Brush backs are rare surviving utilitarian objects that were made by Delft potters in imitation of the more expensive silver prototypes. Intended as clothes brushes, these practical objects were “often given as bridal gifts [and] may bear a date or a monogram, but since they were not signed, the makers…remain anonymous”.[1 They were made by binding small clusters of horsehair with thread and then affixing the clusters with resin to the interior of the pierced holes on the underside of the back. Ordinary clothes brushes would have had wooden backings, while more luxurious versions could have silver or ceramic variations. The 1758 inventory of De Grieksche A (The Greek A) factory describes ‘2 blaede van klereborstels’ (‘two backs for clothes brushes’).[2

Various materials were used to make brushes, the most common being pigs’ bristles and horsehair.[3] Clusters of hair would be bound together and affixed with resin to the interior of the pierced holes on the underside of the brush back, as can be seen in this blue and white oval brush from circa 1730. The unglazed underside of this oval brushback, is pierced with rows of holes filled with plugs of horsehair bristles. It is painted with two insects flitting above bamboo, prunus and other flowering plants growing behind banded hedges on a plateau within a foliate-scroll border around the rim.

The shape and dimensions of brush backs were determined mainly by its function. Most brushes were designed as oval to accommodate the user’s comfort and size, however, by varying the decoration, the factories were able to put very different products on the market.[4]

The shape of this polychrome oval brush back, from circa 1730 indicates its use as a clothes brush. Painted with a carnation, a peony and other flowers and foliage in a two-handled bottle vase. The scene is delicately painted within a trellis diaper border interrupted with four panels of flowering branches above a blue dentil band at the edge. The top of the rim is pierced with two suspension holes for hanging it from a nail in the wall. Although this brush is very decorative, it is a practical object that was not made merely for show.

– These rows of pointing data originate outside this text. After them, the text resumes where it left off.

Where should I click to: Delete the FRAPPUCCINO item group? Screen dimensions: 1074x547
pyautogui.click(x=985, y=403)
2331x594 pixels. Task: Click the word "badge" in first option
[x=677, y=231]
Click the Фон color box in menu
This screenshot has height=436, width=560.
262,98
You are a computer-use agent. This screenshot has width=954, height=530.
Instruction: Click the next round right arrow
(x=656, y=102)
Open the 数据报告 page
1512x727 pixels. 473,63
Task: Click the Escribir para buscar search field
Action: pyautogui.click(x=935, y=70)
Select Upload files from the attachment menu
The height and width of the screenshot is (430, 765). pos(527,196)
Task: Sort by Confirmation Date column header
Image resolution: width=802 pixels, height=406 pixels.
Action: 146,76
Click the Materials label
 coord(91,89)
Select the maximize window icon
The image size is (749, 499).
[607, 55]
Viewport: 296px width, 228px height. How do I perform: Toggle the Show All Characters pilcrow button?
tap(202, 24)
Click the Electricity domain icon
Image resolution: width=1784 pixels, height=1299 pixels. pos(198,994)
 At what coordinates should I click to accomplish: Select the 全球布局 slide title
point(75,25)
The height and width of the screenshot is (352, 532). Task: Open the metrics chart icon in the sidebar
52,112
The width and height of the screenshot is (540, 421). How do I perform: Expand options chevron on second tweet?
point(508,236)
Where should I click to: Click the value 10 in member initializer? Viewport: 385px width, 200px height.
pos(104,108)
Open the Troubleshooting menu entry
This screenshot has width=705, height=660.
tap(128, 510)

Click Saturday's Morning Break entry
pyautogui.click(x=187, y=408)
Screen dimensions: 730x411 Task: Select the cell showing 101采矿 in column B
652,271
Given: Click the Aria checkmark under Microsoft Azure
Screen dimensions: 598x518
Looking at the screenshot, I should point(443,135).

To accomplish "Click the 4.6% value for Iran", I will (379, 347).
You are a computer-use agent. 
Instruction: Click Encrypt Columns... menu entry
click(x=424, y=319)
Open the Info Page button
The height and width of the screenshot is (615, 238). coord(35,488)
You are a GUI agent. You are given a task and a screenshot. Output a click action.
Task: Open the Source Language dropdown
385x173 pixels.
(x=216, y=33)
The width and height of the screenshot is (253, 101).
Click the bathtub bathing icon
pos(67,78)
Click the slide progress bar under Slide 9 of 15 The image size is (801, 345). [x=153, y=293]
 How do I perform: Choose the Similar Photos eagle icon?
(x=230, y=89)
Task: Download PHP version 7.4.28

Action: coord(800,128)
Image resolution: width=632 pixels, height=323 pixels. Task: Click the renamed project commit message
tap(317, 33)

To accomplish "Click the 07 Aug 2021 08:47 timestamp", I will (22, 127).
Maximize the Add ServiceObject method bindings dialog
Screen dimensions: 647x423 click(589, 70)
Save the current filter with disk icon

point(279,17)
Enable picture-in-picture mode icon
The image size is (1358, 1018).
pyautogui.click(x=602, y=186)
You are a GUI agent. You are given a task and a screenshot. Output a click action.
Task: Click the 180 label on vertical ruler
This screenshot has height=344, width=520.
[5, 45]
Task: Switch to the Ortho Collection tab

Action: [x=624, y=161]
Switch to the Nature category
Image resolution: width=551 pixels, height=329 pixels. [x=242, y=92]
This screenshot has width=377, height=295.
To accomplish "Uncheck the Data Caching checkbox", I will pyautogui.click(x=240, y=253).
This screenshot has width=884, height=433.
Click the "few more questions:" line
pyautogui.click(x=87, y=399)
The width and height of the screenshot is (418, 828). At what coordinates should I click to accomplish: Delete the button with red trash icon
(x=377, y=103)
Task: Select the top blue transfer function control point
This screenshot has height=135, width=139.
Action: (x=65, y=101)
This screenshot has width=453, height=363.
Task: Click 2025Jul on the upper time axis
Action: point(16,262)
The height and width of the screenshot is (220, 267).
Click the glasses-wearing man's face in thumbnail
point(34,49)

Delftware potters also produced elongated brushes, such as this blue and white brush from circa 1730. The rounded tapering brush back is painted with a bird perched on a sinuous flowering tree trunk growing behind a pierced rock and chrysanthemum plant, within a floral and foliate-scroll border. As with the other brushes, the unglazed underside is pierced with holes for the bristles. The fluted baluster-form handle is painted with a pair of birds perched on a stylized urn beneath floral borders on the double-knopped terminal.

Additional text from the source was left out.